Apart from the fact that it is very difficult to prove that a person actually agreed to a TOS when signing up, the TOS itself can't be proven to be the one agreed to.<p>The internet is transient, and there is currently no way to have a 3rd party "endorse" that a /specific/ agreement occured between two parties like with normal paper contracts, what is the point of offering a TOS on your site in the first place?<p>I can think of a myriad of possibilities where both the site and the user can exploit these issues. Like for example a website sending spam despite claiming in their TOS that they wouldn't.
======
gojomo
IANAL, but I think the most important aspect is to give you cover for the
kinds of self-protective measures you might need to take -- like
disabling/blocking certain users or IPs, deleting certain user content, etc.

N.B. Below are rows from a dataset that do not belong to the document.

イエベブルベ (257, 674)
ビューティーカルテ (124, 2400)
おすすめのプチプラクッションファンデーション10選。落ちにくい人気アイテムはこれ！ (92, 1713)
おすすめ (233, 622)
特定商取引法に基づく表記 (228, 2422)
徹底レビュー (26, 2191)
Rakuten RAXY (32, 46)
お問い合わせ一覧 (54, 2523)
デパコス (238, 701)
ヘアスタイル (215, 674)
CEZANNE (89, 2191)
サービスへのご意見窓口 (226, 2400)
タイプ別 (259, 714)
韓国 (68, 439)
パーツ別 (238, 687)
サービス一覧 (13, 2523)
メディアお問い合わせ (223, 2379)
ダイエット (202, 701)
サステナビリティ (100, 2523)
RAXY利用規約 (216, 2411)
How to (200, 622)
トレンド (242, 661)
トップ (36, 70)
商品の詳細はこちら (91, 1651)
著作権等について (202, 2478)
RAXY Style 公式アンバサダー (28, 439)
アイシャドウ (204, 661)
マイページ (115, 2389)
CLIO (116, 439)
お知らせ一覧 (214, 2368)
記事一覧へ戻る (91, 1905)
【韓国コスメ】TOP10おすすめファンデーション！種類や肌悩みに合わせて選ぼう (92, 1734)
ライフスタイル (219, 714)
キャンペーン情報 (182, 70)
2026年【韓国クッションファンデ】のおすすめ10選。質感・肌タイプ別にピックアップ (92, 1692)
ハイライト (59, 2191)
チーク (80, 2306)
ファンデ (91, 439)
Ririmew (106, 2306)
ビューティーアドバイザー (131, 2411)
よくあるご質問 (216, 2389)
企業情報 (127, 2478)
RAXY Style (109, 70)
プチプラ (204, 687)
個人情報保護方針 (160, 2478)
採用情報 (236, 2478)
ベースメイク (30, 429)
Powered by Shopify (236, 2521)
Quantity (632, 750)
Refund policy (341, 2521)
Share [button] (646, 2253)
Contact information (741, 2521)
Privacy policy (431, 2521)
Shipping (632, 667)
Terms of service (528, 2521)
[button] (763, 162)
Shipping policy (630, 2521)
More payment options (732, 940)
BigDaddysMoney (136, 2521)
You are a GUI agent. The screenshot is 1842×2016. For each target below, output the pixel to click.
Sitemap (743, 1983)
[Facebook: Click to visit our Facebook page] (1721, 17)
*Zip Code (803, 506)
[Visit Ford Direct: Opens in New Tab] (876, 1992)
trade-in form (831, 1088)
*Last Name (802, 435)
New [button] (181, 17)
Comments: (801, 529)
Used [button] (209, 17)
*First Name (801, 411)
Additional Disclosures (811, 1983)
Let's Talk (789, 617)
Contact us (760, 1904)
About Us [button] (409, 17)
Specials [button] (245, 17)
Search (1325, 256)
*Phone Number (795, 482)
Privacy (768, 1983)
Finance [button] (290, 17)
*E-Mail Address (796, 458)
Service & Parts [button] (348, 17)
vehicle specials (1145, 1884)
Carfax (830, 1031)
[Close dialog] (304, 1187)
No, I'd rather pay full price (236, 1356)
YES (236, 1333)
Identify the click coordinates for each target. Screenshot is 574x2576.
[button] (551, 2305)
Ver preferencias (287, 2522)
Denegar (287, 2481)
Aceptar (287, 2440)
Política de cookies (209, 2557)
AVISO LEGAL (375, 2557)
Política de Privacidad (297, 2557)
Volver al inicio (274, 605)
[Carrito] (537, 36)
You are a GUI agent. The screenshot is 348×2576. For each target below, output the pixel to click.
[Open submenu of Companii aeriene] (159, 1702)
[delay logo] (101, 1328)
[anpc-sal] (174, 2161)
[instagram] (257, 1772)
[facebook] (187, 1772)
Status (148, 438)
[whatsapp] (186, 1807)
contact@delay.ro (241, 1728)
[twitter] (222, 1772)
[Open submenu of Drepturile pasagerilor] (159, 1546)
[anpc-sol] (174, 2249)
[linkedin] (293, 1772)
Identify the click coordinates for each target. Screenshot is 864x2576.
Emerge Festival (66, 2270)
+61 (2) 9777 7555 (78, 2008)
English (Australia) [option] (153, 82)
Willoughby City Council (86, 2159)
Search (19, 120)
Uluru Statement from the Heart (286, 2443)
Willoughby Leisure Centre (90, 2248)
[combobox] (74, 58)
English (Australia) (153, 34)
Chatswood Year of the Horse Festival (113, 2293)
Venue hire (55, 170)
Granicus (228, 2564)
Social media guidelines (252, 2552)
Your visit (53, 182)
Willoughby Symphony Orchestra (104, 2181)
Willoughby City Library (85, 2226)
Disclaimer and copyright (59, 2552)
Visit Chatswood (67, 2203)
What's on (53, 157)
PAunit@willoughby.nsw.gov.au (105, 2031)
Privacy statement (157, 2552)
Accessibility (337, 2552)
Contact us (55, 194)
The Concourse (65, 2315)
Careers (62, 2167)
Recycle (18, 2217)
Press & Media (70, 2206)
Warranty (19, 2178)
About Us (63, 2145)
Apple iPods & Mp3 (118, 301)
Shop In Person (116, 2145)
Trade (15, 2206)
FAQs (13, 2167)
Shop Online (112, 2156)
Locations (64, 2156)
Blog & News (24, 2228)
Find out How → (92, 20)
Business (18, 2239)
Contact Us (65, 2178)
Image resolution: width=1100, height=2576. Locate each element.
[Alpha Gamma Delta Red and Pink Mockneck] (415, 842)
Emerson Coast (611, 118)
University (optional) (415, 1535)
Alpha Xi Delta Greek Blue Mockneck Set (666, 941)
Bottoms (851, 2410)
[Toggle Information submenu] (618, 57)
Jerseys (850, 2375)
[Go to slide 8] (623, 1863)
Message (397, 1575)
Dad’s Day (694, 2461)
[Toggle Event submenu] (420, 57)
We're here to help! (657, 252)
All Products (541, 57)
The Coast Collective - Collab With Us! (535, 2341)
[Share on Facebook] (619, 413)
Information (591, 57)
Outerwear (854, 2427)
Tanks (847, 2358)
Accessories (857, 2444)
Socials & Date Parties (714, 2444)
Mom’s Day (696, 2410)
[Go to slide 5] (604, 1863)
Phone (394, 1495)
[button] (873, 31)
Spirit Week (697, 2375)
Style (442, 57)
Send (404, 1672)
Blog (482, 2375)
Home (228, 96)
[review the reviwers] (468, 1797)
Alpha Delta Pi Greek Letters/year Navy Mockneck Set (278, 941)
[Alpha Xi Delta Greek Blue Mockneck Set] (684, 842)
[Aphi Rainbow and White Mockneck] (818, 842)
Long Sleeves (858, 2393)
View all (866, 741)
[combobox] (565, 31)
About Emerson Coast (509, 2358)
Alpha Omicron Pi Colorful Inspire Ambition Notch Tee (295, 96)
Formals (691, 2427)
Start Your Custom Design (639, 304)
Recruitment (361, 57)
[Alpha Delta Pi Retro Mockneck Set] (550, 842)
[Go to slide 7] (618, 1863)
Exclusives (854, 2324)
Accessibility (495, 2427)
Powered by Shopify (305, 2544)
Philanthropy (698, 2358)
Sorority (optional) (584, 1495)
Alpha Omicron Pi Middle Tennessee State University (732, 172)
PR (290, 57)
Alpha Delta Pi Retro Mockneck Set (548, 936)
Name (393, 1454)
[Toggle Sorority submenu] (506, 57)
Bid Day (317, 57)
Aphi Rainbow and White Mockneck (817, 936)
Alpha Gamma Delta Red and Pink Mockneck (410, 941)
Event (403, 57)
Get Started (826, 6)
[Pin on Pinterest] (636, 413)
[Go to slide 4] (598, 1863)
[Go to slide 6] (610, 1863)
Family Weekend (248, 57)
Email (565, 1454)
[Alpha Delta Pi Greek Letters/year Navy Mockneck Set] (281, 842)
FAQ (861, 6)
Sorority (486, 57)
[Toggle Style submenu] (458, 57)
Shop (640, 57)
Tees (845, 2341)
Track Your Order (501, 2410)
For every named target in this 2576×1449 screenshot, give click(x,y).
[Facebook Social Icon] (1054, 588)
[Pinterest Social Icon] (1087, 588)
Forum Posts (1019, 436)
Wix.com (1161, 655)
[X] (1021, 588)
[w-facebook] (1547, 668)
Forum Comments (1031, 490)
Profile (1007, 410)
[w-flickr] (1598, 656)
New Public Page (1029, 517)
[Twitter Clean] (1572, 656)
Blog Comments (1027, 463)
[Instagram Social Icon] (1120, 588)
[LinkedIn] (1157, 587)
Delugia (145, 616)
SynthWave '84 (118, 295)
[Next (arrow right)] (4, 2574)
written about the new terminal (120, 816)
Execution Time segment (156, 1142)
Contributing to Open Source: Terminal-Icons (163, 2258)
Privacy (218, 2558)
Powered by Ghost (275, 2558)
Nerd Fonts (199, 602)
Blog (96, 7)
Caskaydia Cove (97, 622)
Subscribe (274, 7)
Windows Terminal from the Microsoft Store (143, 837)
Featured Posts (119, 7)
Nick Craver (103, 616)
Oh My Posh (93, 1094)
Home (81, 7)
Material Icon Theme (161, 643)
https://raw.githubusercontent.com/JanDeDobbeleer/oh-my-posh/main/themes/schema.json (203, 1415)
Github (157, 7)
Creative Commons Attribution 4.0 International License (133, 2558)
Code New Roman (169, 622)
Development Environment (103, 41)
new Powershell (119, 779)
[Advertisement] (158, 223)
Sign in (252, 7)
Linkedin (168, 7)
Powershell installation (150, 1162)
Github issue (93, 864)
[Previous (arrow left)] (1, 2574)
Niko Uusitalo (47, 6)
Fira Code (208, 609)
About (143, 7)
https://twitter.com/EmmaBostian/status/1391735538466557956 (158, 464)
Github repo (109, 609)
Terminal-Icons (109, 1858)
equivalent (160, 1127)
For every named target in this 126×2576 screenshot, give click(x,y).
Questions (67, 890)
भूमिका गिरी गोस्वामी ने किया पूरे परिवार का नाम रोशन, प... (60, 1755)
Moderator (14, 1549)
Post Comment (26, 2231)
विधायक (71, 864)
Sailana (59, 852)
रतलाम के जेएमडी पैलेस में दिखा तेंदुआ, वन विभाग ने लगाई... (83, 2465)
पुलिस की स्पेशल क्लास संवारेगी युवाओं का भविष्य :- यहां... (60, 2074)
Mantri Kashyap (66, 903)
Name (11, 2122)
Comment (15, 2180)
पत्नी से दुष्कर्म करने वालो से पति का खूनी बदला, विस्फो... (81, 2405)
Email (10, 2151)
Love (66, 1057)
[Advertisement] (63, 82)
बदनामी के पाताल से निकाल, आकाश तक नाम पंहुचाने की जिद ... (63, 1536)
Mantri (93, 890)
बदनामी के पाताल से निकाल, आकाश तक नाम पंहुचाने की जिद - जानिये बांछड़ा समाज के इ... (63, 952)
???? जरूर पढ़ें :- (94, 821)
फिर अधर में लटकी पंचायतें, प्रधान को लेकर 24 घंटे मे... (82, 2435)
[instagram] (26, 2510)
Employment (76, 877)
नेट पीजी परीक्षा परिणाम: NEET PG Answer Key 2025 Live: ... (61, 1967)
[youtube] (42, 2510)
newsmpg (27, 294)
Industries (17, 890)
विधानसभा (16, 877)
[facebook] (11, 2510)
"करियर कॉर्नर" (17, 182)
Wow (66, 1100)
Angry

In the absence of any TOS, a litigious disgruntled user might portray your
actions as unfair according to some implied standards of continued service,
etc. By making your scope of actions explicit before the fact, their argument
becomes weaker.

That is: you're unlikely to be able to hold a TOS violation against a user for
any damages, but it will provide cover for your own self-defense actions.

------
dkokelley
The TOS isn't meant to protect the users. It's the user's job to protect the
users. The TOS is to protect the site.

Say someone uses your site which provides a free service. For whatever reason,
the service is disabled for a day. Now let's say a user decides that they were
harmed by the service being down and decide to sue. It's a good thing you have
a TOS that states "The services offered through this site are provided as-is
and without warranty. We may discontinue service or cancel accounts at any
time with or without reason."

I understand that there is a potential for fraud from the site, such as when
the site decides to add a line after being sued that retroactively protects
them, but the burden of proof is on the accuser and there are ways of checking
revisions to a site (checking Google's cache or recent edit logs could help to
find the truth).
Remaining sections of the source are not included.